I read an article today in the paper about Heidi Murkoff, the author of the “What to Expect When You’re Expecting” empire, and how she is about to become a grandma. After doing a little research, I learned that 93% of pregnant women have read one of her books. I also learned that she was pregnant with her first of two children when she published her first book and had a background in publishing, not in the medical field. And then I thought, Hey, if she can write a book about birthing babies, without any experience even birthing a baby, I who have birthed 3 babies certainly have some words of wisdom to share.
So, without any further ado, here they are. I call this “What NOT to Expect When You’re Expecting”
1. Don’t expect privacy.
Don’t expect any privacy when you’re knocked up. Complete strangers will feel compelled to rub your belly and ask you “are you sure there’s just one in there?” Grandmotherly types at the local Walmart will smile wistfully at you and ask you if you are eating enough spinach. Gotta make sure you get that folic acid, dearie. Someone you’ve never met before will ask you if you planned to be pregnant and you will stare at them while trying to politely phrase the general concept of “my husband and my procreation is none of your damn business you fruit loop!” You may be asked if your placenta is healthy and if your uterus is a habitable environment for your soon to be offspring. For some odd reason, pregnant women are seen as the shared property of the general public. You will be touched, rubbed and hugged by total strangers. Get used to it.
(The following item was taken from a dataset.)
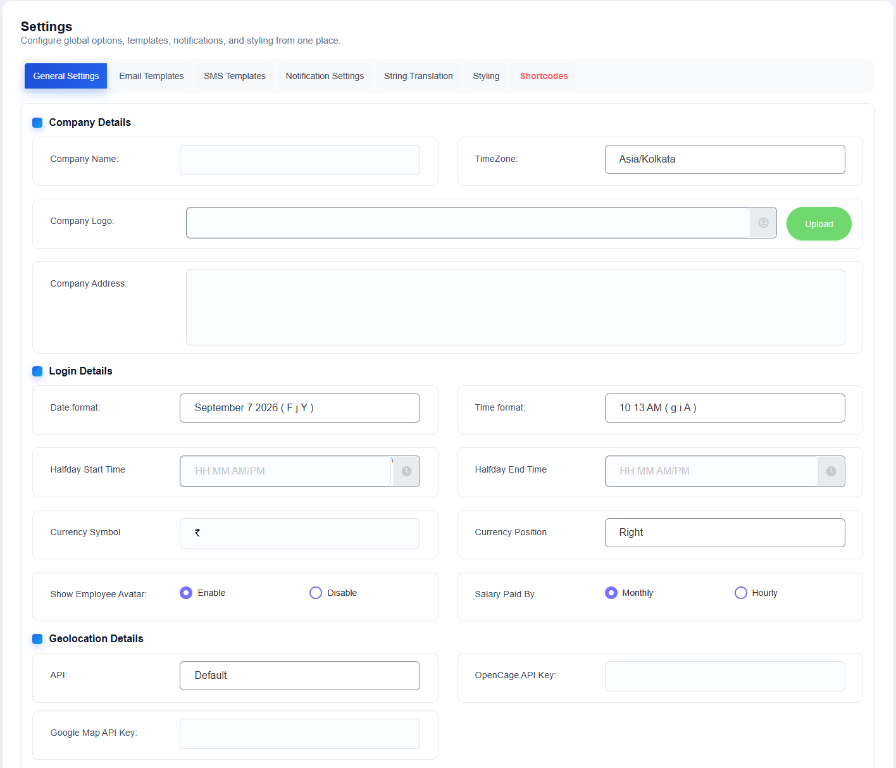
Task: Expand the Currency Position dropdown
Action: point(725,533)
And don’t even get me started about how fast your privacy flies out the window at your gynecologist’s office. One word: stirrups. Your hooha will have more unwelcome intruders inside it in 9 months than a New York City hotel bed has bedbugs. You will be lubed, poked, prodded, pinched (“just a tiny one”), and stretched about 462 times. You’ll get used to that too.
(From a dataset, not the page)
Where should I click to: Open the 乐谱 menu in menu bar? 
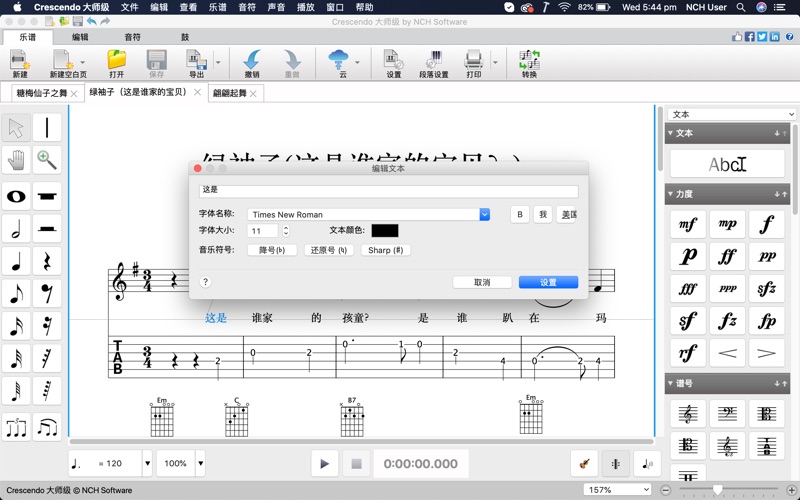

2. Don’t expect people to use common sense or manners when you are pregnant.
These are actual statements/ questions that I heard while I was pregnant: “you don’t look old enough to be a mother”, “is it normal for your stomach/ face/ ankles/ fill in the blank to be so big/ swollen?”, the aforementioned, “are you sure there aren’t two in there?” That one I heard at least 15 times. A week. “You’re so brave to try and have a baby at your age” (over 30), “Holy cow, you’re huge!”, “Are you going to keep working after the baby comes? I think it’s so selfish to have a baby just to put it in daycare”, the list goes on and on. It’s like people see a pregnant lady and their filter instantly goes away. Things that they would never say to a non-pregnant person come flying out of their mouths at rapid fire speed. Be prepared. If you can’t think of something appropriate to say in response, just put your hand over your mouth and quickly leave the room. Morning sickness (real or fabricated) may as well be useful. Which leads me to my next topic:
3. Don’t expect to have control of your bodily functions.
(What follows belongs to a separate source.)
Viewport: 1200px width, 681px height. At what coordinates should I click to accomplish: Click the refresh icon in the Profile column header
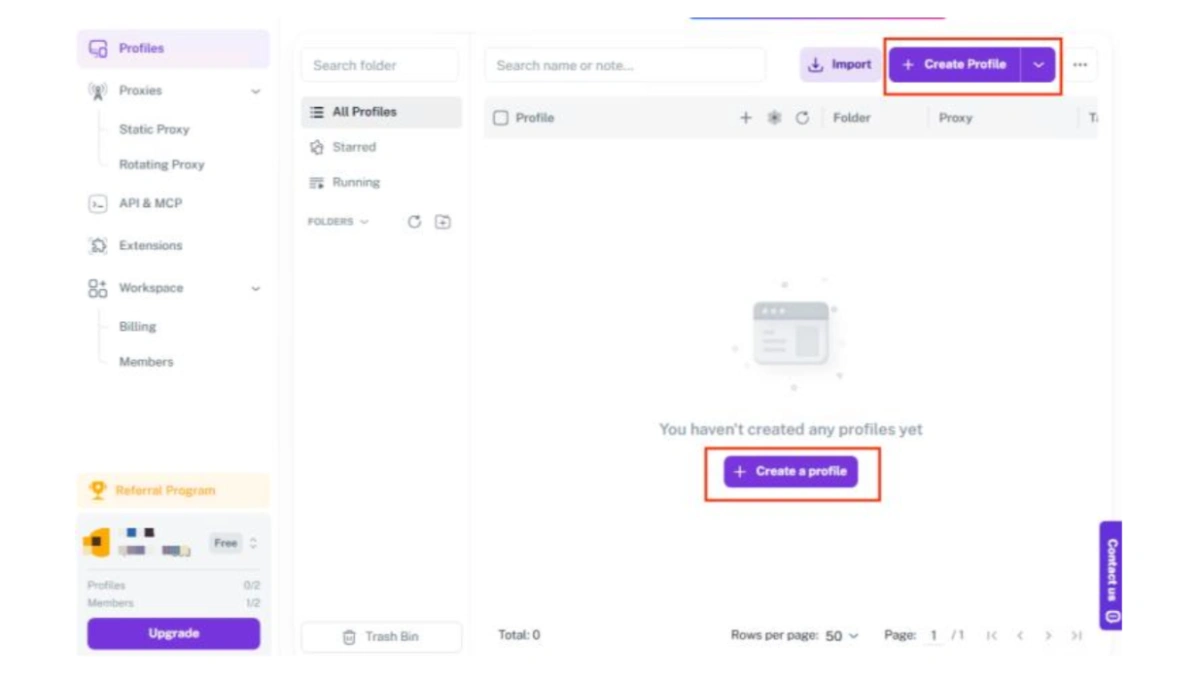click(x=802, y=118)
I can’t tell you how many times I puked, pooped, or peed myself when I was pregnant with my three cherubs. Seriously, I can’t. I tried to count, but got lost in the thousands. In fact, I still pee myself with fairly certain regularity. What do you expect when your poor body is experiencing constipation, gas, pressure on your bladder, nauseau, hormone changes, etc? You are growing another life inside of your belly. It is awe-inspiring and unbelievable when you think about it. Of course there are going to be some “issues”. All I can say is be prepared. Wear Depends 24/7 if you have to. Carry a plastic bag in your purse in case you are going to vomit and can’t get to a restroom. Always have a change of clothes handy. And shoes. Don’t ask.
4. Don’t expect to have a “healthy glow”
Now, I know that some women do, in fact, have a healthy glow and to them I say ‘that is great, good for you you smug, glowing bitches’. I, unfortunately, did not have a healthy glow. Oh no. I had serious hormone induced acne and pigment discoloration. And…….cue music…..”I feel pretty, oh so pretty…..” If you are unlucky like me and instead of the pregnancy “glow”, get a pregnancy “halloween mask” rest assured that it will get better after the baby arrives and your hormones have gotten back to normal. So, in about 3.5 years.
4. Don’t expect to remember any of the bad parts of pregnancy as soon as you see that precious little miracle.
Seriously, it all disappears and you remember the bad parts vaguely, like something you dreamed once or watched on 90210 in high school maybe. And that is the way nature intended it to be, otherwise we would all only have one baby. Or, our mothers would talk us out of having any at all and then the human race would eventually die out altogether.
Hopefully this list is helpful to at least one person. Maybe the 7% who haven’t read the “What to Expect When You’re Expecting” books.